The individual with no CKD costs a private insurer, on average, $7500; the individual in Stage 3a CKD costs $27,200, and for the individual in Stage 4 or 5 CKD, the cost jumps to $77,000.
She told the attendees that most patients with Stage 3a and Stage 3b kidney disease do not die from kidney failure. In fact, the number of deaths between these 2 stages due to kidney failure drops significantly as the number of deaths from cardiovascular events, such as stroke, myocardial infarction, or heart failure, begin to increase. Patients with type 2 diabetes (T2D) and severe albuminuria are more likely to die from one of these cardiovascular events than they are to develop ESRD.
Therefore, treatment approaches need to take the risk factors for both organ systems into account, with the ultimate goals being to lower patients’ cardiovascular risk and simultaneously slow or halt their diabetic progression.
The greatest culprit leading up to ESRD, Link explained, is albuminuria. Albumin is a protein found in the blood, where it belongs. Once it is detected in the urine, however, the patient is on a pathway to kidney damage.

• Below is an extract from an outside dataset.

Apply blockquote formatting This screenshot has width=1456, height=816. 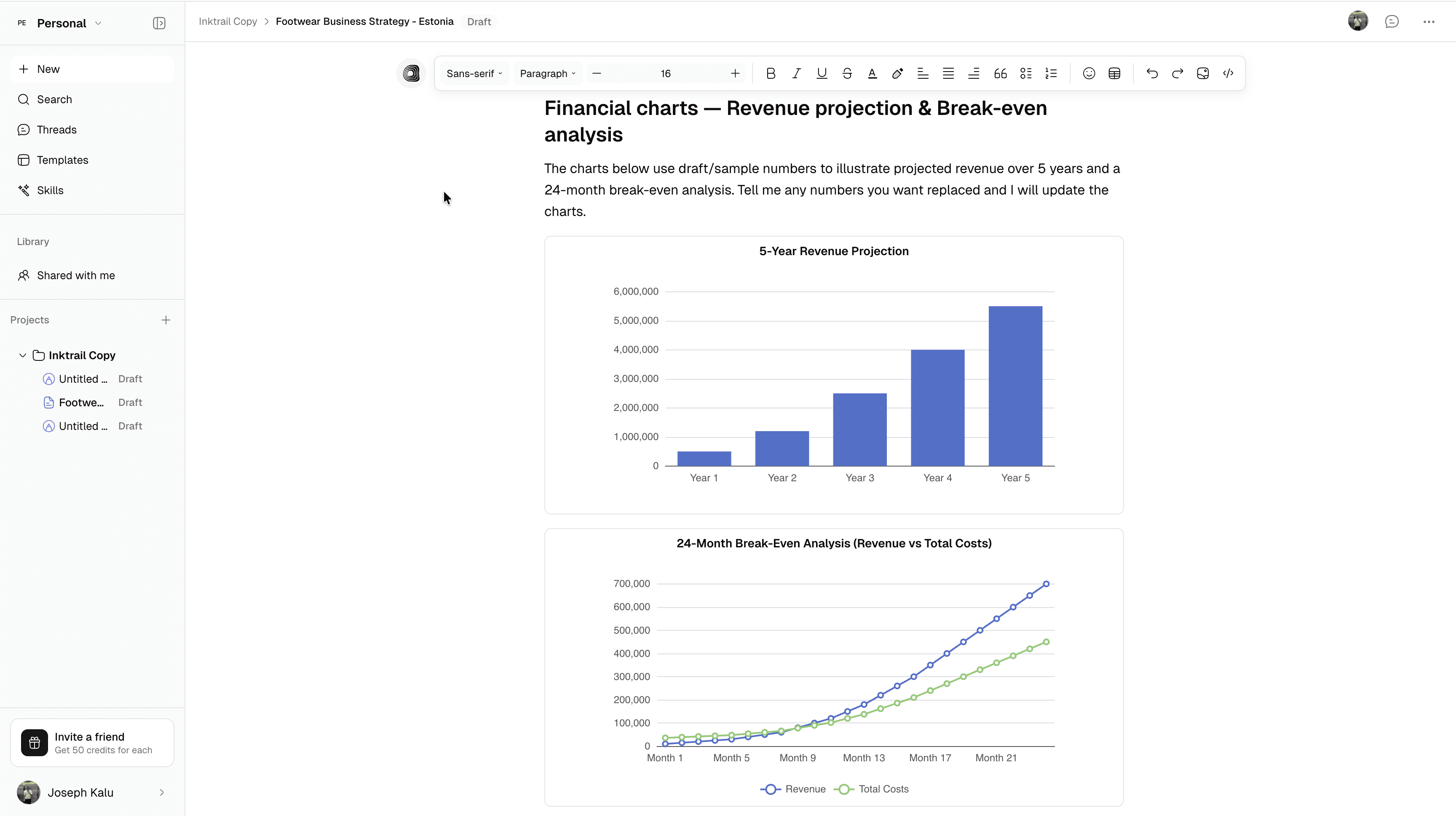[999, 73]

When a patient has reached the level of severe albuminuria, she emphasized, the kidney is already damaged.
“Albumin in the urine is toxic to the kidney,” she warned the audience.

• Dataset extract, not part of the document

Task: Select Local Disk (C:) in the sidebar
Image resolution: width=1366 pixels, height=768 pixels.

Severe albuminuria is defined as >300 mg/g, and moderate albuminuria as 30 mg/g to 299 mg/g in the presence of diabetic retinopathy and type 1 diabetes of at least 10 years’ duration. In most patients with diabetes, CKD should be attributable to that condition if one of these 2 definitions are met.
“Patients with diabetic kidney disease develop structural and functional changes,” Link explained. “Unfortunately, we can’t see the structural changes—those are based on a kidney biopsy. Please be aware, the structural changes happen before the function changes that you will see in clinical practice. By the time you see a diabetic kidney disease patient in clinical practice, there has already been damage done,” she emphasized.
“So though we have terms called ‘micro,’ please know that it’s not a small thing,” Link said. “Microalbuminuria is still a significant thing.”